● **Data to process**
• • • • •

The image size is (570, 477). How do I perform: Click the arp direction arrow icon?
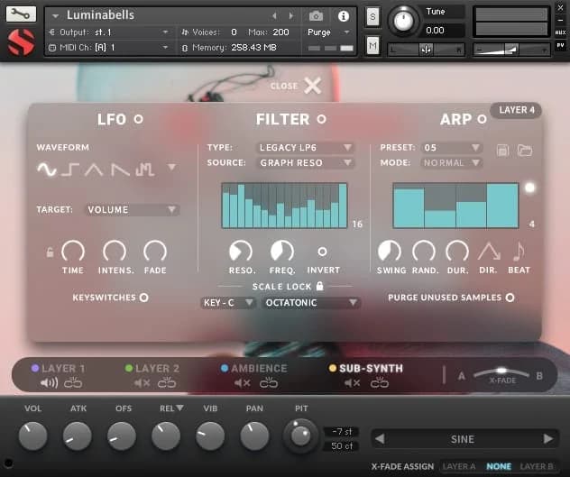[x=489, y=252]
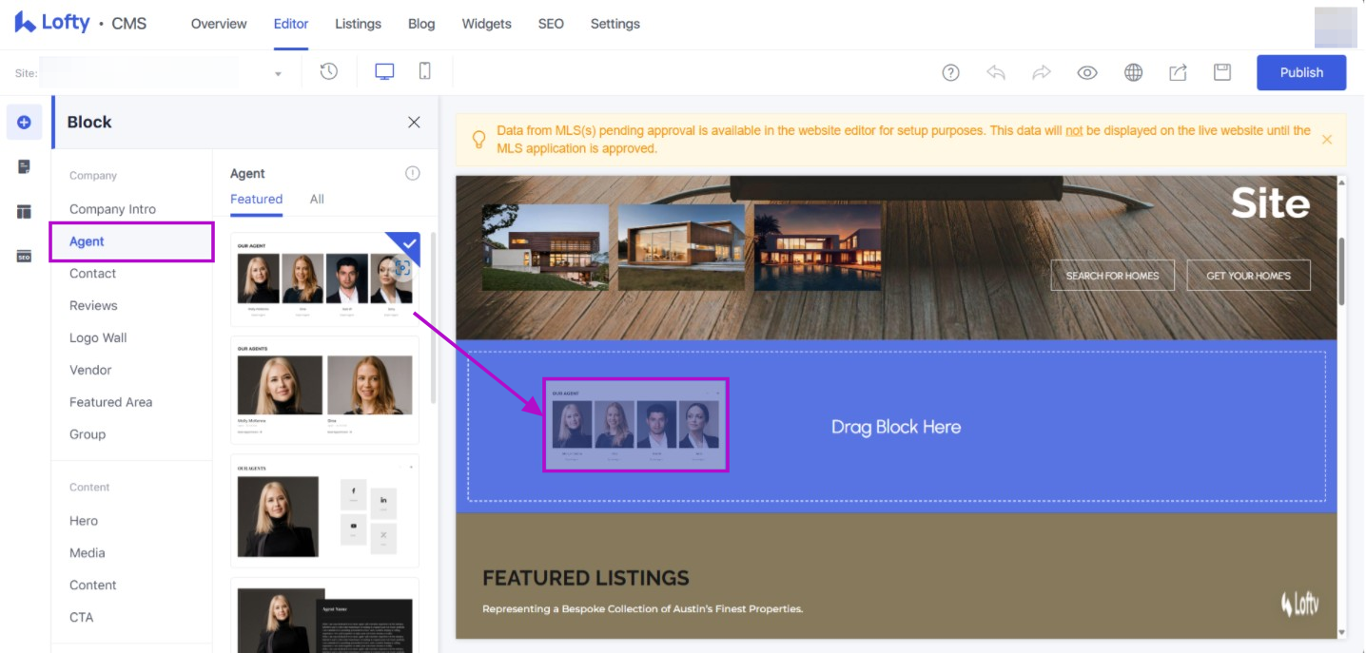The image size is (1366, 653).
Task: Click the save disk icon
Action: [x=1222, y=73]
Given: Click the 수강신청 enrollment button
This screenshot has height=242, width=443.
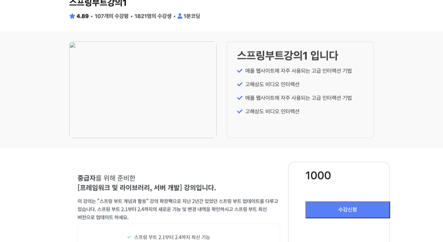Looking at the screenshot, I should click(x=347, y=210).
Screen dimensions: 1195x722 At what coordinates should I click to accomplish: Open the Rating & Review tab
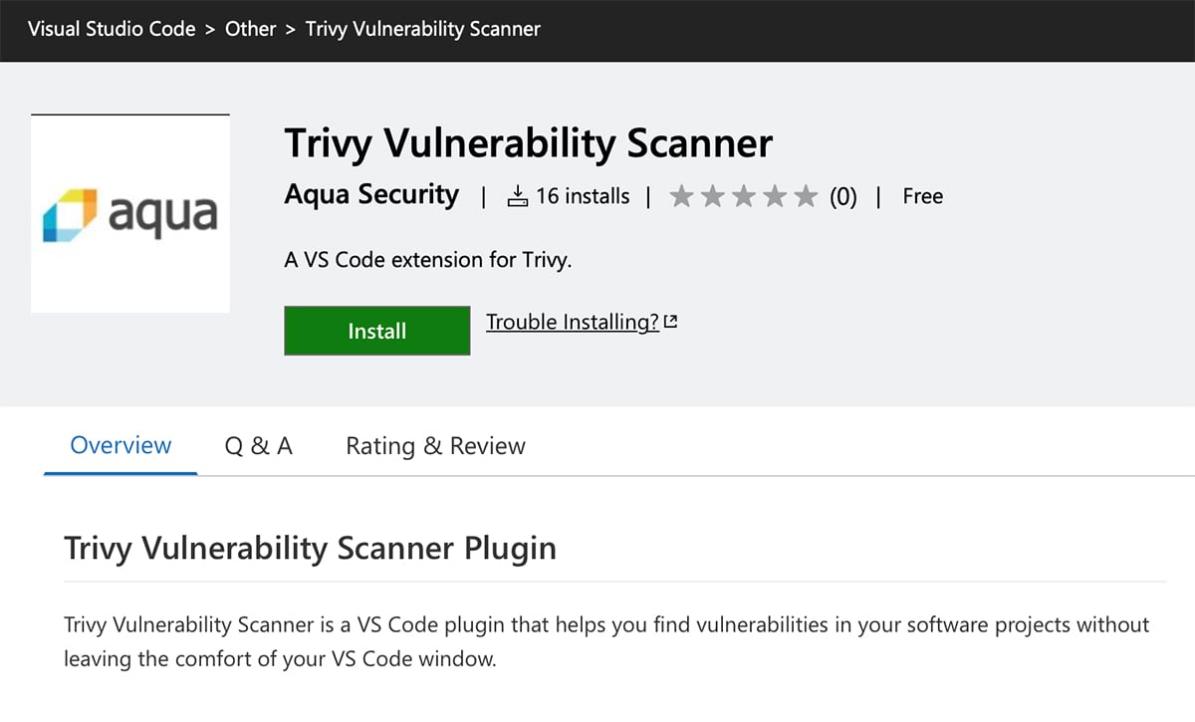click(435, 445)
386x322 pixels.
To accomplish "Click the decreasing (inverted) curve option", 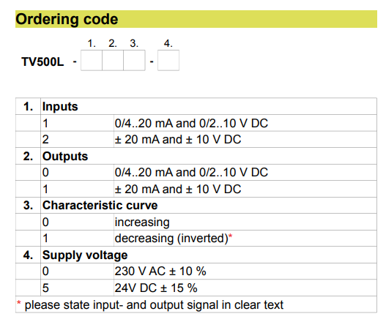I will pos(196,239).
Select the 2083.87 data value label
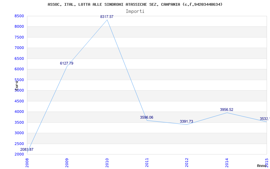Image resolution: width=270 pixels, height=169 pixels. (27, 149)
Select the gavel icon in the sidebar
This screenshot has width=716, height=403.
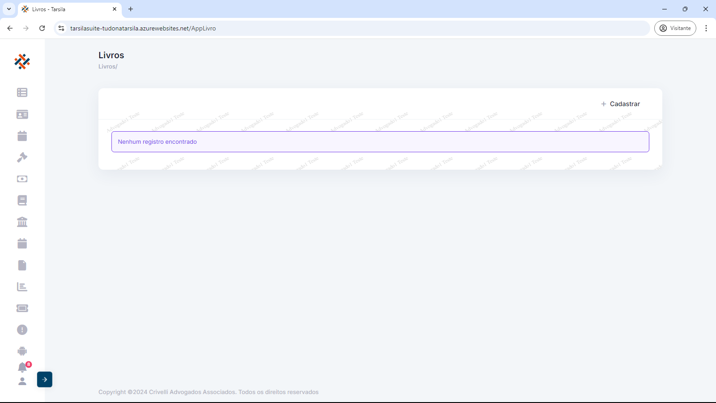[22, 158]
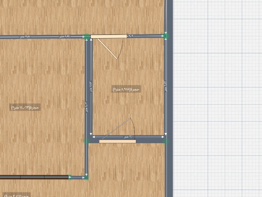Click the 2.1 meter horizontal dimension label
Screen dimensions: 262x197
[x=129, y=136]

• • • • •

Retype the line containing "Select the gavel icon in the sidebar" and all lines after it to the end of the material, exactly as written, leaving out any pictures.

● **Written response**
Select the gavel icon in the sidebar
This screenshot has width=716, height=403.
[22, 158]
Click the 2.1 meter horizontal dimension label
Screen dimensions: 262x197
[x=129, y=136]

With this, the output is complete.